→ Your instructions: Reproduce verbatim the portion of the listing that begins with the line containing "You are a computer-use agent. This" and ends with the line containing "Click the 30%", including both of those lines.

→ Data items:
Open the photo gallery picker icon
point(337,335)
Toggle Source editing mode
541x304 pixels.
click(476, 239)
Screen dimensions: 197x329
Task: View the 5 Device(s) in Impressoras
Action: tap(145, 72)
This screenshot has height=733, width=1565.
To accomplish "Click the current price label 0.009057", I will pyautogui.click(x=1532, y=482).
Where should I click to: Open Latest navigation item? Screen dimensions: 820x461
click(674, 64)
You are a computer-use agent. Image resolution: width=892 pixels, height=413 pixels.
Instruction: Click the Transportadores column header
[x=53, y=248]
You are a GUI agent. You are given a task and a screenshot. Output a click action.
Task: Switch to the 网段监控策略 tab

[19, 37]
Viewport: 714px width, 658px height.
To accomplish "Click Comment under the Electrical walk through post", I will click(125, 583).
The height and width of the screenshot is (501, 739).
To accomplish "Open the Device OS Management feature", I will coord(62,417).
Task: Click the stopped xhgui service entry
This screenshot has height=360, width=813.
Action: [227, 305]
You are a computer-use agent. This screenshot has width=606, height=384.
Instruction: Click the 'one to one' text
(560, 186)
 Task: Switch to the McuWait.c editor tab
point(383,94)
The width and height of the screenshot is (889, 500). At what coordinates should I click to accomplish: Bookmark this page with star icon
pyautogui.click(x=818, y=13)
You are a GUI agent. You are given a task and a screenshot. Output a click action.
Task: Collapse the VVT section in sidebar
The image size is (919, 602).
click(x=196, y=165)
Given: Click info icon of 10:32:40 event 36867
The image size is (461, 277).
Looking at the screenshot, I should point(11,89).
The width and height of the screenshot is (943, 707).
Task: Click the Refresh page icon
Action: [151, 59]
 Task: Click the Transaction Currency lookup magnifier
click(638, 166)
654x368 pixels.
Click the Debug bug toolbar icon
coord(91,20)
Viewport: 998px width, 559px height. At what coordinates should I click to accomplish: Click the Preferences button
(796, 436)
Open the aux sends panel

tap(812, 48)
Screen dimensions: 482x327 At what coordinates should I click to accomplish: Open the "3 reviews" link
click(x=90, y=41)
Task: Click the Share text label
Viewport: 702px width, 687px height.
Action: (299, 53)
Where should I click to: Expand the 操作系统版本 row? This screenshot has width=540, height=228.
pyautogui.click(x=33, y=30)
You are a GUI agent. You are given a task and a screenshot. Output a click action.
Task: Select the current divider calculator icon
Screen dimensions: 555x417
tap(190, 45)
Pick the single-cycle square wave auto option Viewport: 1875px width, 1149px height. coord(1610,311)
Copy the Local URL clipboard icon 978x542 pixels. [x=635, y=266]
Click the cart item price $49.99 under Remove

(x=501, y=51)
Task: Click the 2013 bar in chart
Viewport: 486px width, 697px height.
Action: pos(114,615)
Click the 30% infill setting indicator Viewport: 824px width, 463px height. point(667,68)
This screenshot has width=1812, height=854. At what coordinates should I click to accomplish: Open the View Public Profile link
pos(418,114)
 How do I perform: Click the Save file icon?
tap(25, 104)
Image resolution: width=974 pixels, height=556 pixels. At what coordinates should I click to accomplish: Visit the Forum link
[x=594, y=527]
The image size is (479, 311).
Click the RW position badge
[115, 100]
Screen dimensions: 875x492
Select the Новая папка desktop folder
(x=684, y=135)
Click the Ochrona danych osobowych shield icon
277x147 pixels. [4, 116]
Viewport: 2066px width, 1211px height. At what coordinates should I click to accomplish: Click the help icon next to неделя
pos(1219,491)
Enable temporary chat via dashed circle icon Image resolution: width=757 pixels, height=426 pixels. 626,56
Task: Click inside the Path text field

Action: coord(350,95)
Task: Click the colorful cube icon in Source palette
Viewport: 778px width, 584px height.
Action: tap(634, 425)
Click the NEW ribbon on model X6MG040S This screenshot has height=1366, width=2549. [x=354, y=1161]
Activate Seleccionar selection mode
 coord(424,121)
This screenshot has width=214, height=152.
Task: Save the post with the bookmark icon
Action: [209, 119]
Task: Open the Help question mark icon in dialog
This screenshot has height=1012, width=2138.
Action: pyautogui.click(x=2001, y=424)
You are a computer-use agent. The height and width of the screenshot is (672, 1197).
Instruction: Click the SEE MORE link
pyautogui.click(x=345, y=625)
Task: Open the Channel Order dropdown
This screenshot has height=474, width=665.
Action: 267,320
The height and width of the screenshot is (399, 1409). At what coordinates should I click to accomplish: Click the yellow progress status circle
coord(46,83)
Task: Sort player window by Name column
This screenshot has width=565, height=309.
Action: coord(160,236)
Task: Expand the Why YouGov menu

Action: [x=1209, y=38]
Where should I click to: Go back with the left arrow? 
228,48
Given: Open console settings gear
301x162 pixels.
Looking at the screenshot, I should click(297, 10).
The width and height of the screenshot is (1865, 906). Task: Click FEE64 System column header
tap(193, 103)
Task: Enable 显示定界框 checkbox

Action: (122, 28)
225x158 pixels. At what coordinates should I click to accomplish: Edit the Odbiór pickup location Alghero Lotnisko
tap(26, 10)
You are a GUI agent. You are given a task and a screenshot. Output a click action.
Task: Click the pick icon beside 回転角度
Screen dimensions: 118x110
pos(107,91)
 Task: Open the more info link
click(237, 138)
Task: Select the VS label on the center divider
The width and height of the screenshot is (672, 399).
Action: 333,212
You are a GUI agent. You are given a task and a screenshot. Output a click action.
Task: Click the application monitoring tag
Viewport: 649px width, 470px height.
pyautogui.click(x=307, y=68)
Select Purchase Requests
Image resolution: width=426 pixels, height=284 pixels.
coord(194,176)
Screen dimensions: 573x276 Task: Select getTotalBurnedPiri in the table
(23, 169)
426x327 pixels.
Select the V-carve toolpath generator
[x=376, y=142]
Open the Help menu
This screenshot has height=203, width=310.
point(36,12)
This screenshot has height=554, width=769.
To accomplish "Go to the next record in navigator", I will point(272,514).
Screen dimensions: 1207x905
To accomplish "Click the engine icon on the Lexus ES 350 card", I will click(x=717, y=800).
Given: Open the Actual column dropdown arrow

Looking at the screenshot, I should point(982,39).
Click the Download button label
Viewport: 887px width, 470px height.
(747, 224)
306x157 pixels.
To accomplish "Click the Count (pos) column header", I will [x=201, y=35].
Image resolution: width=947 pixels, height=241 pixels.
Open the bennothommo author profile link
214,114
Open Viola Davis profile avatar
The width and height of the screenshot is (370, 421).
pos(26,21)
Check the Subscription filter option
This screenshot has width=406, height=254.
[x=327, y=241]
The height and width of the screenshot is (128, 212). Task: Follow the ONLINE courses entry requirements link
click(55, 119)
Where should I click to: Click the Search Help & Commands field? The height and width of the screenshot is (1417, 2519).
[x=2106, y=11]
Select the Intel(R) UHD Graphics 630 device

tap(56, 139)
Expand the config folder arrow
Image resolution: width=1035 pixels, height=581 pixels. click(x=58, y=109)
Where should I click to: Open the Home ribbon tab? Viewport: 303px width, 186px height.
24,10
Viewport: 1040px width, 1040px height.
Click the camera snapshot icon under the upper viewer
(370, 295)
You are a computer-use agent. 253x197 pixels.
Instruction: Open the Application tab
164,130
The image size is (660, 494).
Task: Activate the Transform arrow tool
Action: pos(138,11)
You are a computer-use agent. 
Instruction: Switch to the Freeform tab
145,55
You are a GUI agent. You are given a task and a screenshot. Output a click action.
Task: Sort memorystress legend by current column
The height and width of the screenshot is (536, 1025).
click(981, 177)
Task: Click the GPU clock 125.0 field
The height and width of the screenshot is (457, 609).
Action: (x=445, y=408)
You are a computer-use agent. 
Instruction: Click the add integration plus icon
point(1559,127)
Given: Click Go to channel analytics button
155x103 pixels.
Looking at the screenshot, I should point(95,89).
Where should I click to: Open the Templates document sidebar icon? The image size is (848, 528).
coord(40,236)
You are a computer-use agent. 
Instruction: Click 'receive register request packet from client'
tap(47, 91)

→ Problem solution:
You are a computer-use agent. This screenshot has width=606, height=384.
Instruction: Click the 'one to one' text
(560, 186)
 Task: Switch to the McuWait.c editor tab
point(383,94)
The width and height of the screenshot is (889, 500). At what coordinates should I click to accomplish: Bookmark this page with star icon
pyautogui.click(x=818, y=13)
You are a GUI agent. You are given a task and a screenshot. Output a click action.
Task: Collapse the VVT section in sidebar
The image size is (919, 602).
click(x=196, y=165)
Given: Click info icon of 10:32:40 event 36867
The image size is (461, 277).
Looking at the screenshot, I should point(11,89).
The width and height of the screenshot is (943, 707).
Task: Click the Refresh page icon
Action: [151, 59]
 Task: Click the Transaction Currency lookup magnifier
click(638, 166)
654x368 pixels.
Click the Debug bug toolbar icon
coord(91,20)
Viewport: 998px width, 559px height. At what coordinates should I click to accomplish: Click the Preferences button
(796, 436)
Open the aux sends panel

tap(812, 48)
Screen dimensions: 482x327 At what coordinates should I click to accomplish: Open the "3 reviews" link
click(x=90, y=41)
Task: Click the Share text label
Viewport: 702px width, 687px height.
Action: (299, 53)
Where should I click to: Expand the 操作系统版本 row? This screenshot has width=540, height=228.
pyautogui.click(x=33, y=30)
You are a GUI agent. You are given a task and a screenshot. Output a click action.
Task: Select the current divider calculator icon
Screen dimensions: 555x417
tap(190, 45)
Pick the single-cycle square wave auto option Viewport: 1875px width, 1149px height. coord(1610,311)
Copy the Local URL clipboard icon 978x542 pixels. [x=635, y=266]
Click the cart item price $49.99 under Remove

(x=501, y=51)
Task: Click the 2013 bar in chart
Viewport: 486px width, 697px height.
Action: pos(114,615)
Click the 30% infill setting indicator Viewport: 824px width, 463px height. point(667,68)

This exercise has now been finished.